The fickle world of youth culture puts MTV in a difficult position for predicting future growth. The network must continually -- and rapidly -- redefine itself if it hopes to tap into the tastes of its target demographic of 12- to 34-year-olds. Often, that redefinition involves a seemingly haphazard process of trial and error, one that stirs impassioned debates over MTV's relevance andstubborn pining for its long-abandoned directive as an outlet for music videos.

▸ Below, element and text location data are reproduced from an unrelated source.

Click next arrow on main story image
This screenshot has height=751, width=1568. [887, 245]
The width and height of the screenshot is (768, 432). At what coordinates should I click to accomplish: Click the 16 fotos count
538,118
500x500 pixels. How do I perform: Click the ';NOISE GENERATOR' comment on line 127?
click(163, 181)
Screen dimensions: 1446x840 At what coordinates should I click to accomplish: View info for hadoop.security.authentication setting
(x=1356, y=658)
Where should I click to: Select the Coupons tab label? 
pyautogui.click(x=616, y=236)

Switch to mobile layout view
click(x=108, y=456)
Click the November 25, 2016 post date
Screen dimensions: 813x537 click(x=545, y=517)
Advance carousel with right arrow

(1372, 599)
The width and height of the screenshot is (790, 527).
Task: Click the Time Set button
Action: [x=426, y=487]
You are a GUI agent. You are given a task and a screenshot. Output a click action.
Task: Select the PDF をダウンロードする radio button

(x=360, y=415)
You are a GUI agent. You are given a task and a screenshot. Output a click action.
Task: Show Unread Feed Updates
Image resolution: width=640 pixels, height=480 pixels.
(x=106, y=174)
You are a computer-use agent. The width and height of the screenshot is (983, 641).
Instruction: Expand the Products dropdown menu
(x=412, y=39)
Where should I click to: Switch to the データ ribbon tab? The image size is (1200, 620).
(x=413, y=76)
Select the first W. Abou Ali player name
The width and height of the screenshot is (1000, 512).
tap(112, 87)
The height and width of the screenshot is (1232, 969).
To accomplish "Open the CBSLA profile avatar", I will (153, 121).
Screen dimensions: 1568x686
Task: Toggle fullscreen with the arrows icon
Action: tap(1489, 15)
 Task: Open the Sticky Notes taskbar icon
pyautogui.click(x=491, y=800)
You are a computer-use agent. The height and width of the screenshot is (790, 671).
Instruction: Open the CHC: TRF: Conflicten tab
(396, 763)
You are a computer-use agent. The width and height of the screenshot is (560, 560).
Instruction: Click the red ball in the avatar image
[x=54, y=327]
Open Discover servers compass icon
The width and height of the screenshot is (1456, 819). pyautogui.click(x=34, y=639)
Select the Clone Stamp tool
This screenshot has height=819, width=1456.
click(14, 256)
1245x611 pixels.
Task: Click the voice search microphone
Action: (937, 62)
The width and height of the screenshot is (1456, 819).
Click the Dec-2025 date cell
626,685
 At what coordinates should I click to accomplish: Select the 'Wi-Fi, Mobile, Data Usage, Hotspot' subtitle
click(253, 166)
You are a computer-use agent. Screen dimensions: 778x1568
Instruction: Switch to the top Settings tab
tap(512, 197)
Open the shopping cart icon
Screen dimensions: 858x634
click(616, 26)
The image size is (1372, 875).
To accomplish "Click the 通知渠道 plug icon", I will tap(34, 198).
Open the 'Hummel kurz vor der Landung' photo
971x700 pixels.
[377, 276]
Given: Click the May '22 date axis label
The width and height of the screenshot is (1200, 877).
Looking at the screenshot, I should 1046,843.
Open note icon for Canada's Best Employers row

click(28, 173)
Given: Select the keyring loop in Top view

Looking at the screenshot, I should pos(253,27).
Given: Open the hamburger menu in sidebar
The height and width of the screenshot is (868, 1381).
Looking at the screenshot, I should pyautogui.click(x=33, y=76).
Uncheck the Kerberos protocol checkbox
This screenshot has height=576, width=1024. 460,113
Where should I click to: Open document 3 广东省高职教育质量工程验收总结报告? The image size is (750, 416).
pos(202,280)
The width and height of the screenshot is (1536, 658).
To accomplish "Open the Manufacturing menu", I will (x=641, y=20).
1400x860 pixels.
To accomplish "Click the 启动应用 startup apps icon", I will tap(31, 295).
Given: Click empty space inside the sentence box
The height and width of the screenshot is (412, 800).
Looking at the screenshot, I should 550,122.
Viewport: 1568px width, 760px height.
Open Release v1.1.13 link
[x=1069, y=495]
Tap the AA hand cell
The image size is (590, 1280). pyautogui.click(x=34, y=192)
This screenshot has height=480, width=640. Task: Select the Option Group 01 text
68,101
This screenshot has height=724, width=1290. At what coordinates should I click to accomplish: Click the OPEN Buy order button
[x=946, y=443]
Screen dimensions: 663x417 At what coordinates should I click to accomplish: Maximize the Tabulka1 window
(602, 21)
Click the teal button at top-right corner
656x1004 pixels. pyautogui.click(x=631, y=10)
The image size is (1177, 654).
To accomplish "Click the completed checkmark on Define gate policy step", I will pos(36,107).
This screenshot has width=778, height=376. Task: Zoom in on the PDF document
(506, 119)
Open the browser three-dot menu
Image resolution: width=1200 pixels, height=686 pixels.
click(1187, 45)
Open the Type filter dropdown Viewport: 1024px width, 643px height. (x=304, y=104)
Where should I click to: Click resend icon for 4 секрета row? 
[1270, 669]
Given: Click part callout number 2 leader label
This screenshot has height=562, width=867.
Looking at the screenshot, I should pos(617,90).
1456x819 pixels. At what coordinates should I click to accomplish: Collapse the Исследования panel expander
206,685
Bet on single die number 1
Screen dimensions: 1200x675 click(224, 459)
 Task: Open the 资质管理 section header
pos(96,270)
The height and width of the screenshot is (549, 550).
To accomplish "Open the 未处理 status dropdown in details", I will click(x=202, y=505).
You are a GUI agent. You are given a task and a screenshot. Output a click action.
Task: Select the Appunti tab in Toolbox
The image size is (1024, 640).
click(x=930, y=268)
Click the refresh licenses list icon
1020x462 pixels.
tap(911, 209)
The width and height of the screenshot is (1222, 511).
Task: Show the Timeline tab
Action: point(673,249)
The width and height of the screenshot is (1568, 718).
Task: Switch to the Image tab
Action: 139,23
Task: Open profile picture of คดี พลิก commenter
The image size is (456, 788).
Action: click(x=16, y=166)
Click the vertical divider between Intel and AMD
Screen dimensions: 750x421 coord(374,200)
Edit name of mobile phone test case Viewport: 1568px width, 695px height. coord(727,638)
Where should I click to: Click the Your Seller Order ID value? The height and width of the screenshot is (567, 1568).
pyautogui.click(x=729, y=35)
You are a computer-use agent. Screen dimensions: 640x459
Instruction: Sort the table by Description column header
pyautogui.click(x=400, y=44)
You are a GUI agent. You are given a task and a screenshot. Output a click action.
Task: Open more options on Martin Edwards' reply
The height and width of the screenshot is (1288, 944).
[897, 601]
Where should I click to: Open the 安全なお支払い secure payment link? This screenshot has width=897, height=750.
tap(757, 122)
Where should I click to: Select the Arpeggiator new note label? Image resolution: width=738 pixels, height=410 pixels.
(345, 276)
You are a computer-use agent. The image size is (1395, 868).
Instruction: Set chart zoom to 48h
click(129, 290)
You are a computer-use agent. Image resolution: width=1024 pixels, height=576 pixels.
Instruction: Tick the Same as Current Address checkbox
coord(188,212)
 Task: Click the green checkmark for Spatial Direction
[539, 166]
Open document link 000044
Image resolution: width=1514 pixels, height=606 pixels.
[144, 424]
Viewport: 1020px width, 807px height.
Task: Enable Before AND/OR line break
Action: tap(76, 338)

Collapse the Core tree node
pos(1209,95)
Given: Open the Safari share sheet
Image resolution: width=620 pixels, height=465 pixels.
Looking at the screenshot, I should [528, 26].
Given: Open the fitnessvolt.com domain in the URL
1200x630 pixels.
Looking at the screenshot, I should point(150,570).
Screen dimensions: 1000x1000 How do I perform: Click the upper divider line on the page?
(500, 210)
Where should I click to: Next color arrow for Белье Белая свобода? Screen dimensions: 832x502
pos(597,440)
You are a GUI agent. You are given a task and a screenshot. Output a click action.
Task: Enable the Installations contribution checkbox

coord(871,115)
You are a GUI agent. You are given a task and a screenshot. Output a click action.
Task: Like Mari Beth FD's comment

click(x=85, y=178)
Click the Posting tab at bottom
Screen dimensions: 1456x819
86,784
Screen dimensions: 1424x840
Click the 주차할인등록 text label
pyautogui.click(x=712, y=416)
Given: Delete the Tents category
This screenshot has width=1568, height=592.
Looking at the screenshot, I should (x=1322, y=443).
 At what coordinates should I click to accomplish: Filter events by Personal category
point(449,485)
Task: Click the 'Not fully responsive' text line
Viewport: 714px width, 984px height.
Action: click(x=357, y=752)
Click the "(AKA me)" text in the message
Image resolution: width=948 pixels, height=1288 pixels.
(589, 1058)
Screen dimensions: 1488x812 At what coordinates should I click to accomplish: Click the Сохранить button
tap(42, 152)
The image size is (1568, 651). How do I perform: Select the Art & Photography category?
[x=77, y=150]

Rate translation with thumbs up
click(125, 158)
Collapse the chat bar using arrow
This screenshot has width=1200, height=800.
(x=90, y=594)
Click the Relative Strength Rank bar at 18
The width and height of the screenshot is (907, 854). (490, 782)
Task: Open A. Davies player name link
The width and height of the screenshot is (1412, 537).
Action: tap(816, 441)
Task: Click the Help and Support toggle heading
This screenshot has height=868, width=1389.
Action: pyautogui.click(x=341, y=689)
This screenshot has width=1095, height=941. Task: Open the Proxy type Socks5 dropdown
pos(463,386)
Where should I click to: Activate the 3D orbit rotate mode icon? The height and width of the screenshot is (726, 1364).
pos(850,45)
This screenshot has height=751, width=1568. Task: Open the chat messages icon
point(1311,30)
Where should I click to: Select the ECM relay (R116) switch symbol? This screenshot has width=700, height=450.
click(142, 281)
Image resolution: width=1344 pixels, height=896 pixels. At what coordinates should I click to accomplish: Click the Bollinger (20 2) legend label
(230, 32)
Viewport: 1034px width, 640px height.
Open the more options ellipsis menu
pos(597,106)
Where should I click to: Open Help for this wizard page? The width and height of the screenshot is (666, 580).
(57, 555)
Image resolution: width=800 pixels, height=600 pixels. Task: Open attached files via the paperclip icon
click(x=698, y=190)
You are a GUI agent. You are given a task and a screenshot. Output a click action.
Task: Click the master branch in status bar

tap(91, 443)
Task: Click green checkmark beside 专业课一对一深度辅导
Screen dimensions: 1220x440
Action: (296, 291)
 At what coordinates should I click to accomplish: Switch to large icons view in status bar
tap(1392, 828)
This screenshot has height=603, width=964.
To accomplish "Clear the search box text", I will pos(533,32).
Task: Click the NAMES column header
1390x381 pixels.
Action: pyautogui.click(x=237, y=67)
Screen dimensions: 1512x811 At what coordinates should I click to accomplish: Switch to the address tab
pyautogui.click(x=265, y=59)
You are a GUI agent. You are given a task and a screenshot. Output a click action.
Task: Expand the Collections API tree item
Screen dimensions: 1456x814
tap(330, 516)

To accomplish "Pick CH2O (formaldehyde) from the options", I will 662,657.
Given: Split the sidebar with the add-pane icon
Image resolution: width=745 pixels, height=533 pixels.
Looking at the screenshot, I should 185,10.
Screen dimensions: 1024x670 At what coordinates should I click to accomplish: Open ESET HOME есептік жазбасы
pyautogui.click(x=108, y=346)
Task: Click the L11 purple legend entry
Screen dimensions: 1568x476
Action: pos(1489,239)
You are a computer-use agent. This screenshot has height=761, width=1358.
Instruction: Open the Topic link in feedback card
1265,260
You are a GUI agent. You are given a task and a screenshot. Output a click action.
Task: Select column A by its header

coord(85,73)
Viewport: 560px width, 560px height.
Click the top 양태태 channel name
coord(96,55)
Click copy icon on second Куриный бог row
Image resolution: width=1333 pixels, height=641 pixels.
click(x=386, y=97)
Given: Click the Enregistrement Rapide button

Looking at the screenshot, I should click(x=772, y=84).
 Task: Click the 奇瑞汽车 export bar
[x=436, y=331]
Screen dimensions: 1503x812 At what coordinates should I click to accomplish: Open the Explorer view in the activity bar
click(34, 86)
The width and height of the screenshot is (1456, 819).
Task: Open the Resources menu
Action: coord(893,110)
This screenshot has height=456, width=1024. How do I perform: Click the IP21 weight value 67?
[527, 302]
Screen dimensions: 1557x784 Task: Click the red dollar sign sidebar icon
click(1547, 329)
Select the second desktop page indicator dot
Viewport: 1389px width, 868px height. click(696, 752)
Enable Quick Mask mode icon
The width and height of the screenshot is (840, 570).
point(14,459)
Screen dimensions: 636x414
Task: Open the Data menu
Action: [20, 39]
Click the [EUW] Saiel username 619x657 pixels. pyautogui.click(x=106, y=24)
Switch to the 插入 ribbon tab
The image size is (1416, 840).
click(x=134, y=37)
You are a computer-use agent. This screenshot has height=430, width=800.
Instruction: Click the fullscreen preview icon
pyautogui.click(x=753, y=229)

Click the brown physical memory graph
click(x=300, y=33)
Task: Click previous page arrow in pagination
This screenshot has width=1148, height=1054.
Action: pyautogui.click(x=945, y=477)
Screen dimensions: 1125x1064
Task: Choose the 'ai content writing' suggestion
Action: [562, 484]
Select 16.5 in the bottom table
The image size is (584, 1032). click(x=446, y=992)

And yet, regardless of how one measures success, it's difficult to argue with MTV's ability to innovate. Launching "The Real World" in 1992 made it a pioneer in the genre of cheap-to-produce reality shows that now permeates television, while animated programs such as "Beavis and Butt-head" earned MTV its ironic, self-referential stripes by connecting with the same audience it subtly mocked. By the early days of YouTube, the network lost some of that swagger. Reality snoozers like "The Hills" and "The College Life" ushered in a 23 percent drop in ratings, while insiders speculated that young people were too busy consuming entertainment online to bother with the decades-old network.

Not so, if 2011 is any barometer. MTV bounced back in a big way last year, when the freshly minted cast of "Jersey Shore" led a new roster of ratings boosters that included the envelope-pushing "Teen Mom" and "The Real World: Las Vegas." Meanwhile, a slew of controversy seemed only to increase the network's cache. The short-lived scripted show "Skins," which showcased  a barely legal cast of drug and alcohol users, had parental groups up in arms, while the aforementioned "Jersey Shore" brought criticism from Italian-American groups. Before we knew what hit us, everyone was talking about MTV again.

But 2011 was ages ago in MTV years. Ratings are down at the network this year, and Snooki and the gang are due to succumb to the ravages of excessive tanning any day now. Meanwhile, with MTV relying on two "Jersey Shore" spinoffs to keep it afloat, the network clearly has a longevity problem on its hands. UBS would seem to agree.